### Exercise objective
For the word "вчителів", work out how many lines in the records below contain it and state that count alone.

### Entries provided
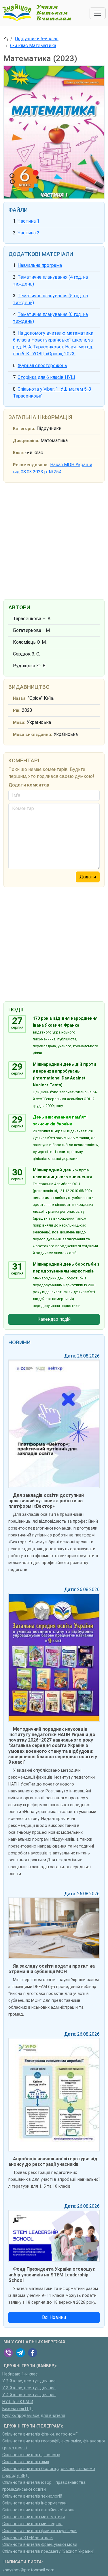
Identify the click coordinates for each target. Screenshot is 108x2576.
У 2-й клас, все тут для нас (29, 2381)
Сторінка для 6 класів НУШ (46, 377)
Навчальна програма (40, 265)
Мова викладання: (32, 734)
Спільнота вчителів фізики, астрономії (39, 2434)
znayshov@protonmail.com (28, 2570)
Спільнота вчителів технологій (32, 2496)
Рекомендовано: (31, 464)
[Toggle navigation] (98, 13)
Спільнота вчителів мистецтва (32, 2523)
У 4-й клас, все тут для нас (29, 2394)
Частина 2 (28, 233)
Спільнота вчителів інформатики (34, 2503)
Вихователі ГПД (17, 2408)
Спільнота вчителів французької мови (39, 2544)
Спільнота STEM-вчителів (27, 2537)
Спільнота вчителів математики (33, 2517)
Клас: (18, 452)
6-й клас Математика (33, 45)
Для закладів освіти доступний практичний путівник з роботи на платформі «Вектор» (46, 1501)
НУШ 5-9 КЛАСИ (17, 2401)
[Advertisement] (54, 539)
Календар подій (54, 1319)
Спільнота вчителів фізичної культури (39, 2530)
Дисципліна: (26, 440)
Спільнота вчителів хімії (25, 2461)
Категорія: (24, 428)
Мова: (19, 722)
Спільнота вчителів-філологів (31, 2454)
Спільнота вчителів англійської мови (38, 2510)
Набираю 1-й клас (20, 2374)
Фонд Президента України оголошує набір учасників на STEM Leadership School (51, 2274)
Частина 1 (28, 221)
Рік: (16, 710)
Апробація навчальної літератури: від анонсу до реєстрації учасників (52, 2161)
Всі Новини (54, 2317)
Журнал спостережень (42, 365)
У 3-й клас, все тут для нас (29, 2388)
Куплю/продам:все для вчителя (33, 2415)
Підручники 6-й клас (36, 38)
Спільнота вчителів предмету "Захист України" (48, 2551)
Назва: (19, 698)
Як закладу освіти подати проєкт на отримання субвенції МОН (51, 1968)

### Exercise answer
12